[PROVIDED DATA]
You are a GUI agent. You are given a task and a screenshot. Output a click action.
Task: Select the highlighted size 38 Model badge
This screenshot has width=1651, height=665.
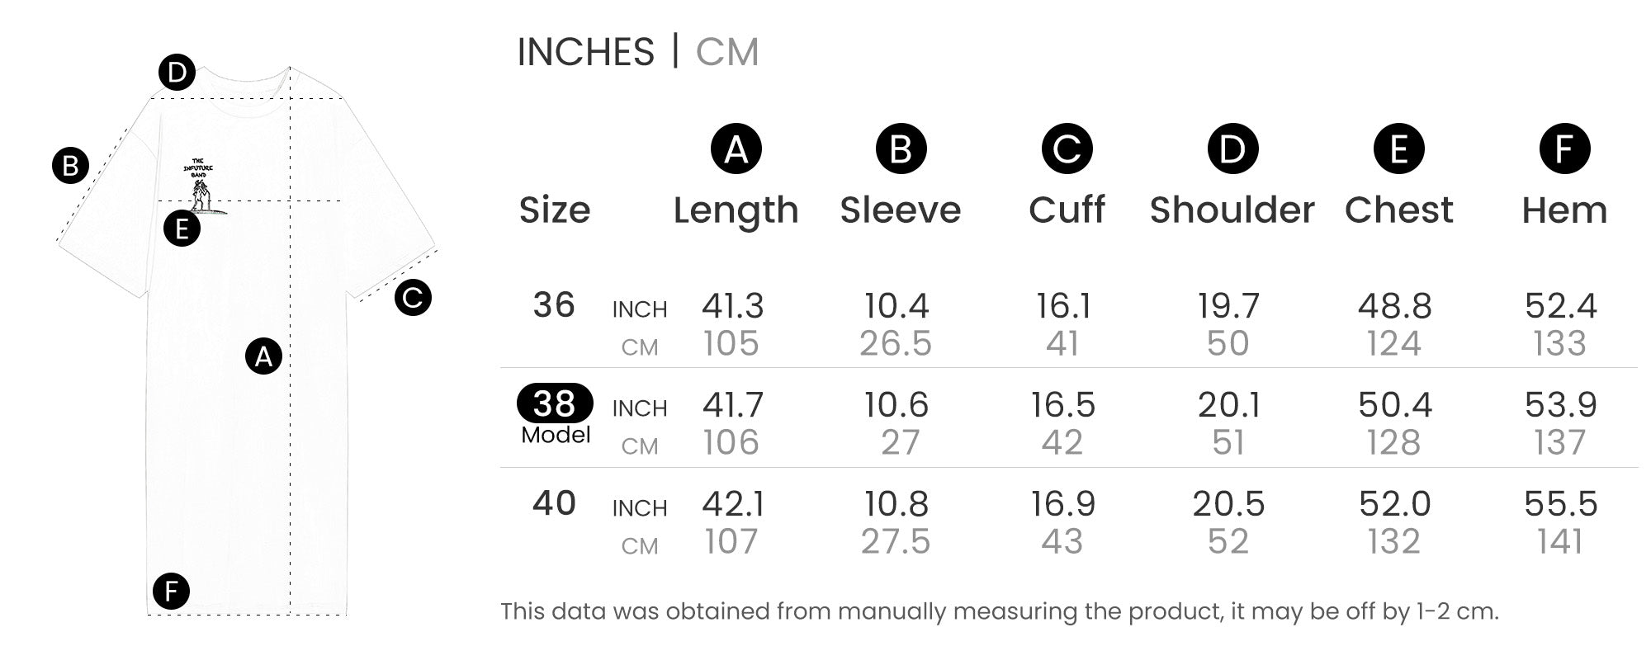click(x=555, y=403)
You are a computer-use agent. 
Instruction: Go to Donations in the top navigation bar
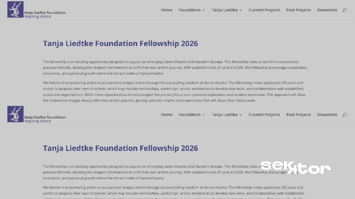tap(327, 10)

[WHAT YOU HAVE TO DO] Rewrite all the rows above, replacing every "agent" with "assistant" and keeping everything else the same. Omit the pictures.

[RESPONSE TO THIS EXERCISE]
You are a GUI assistant. You are given a task and a screenshot. Output a click action.
Task: Select the highlighted size 38 Model badge
This screenshot has width=1651, height=665.
click(x=555, y=403)
You are a computer-use assistant. 
Instruction: Go to Donations in the top navigation bar
tap(327, 10)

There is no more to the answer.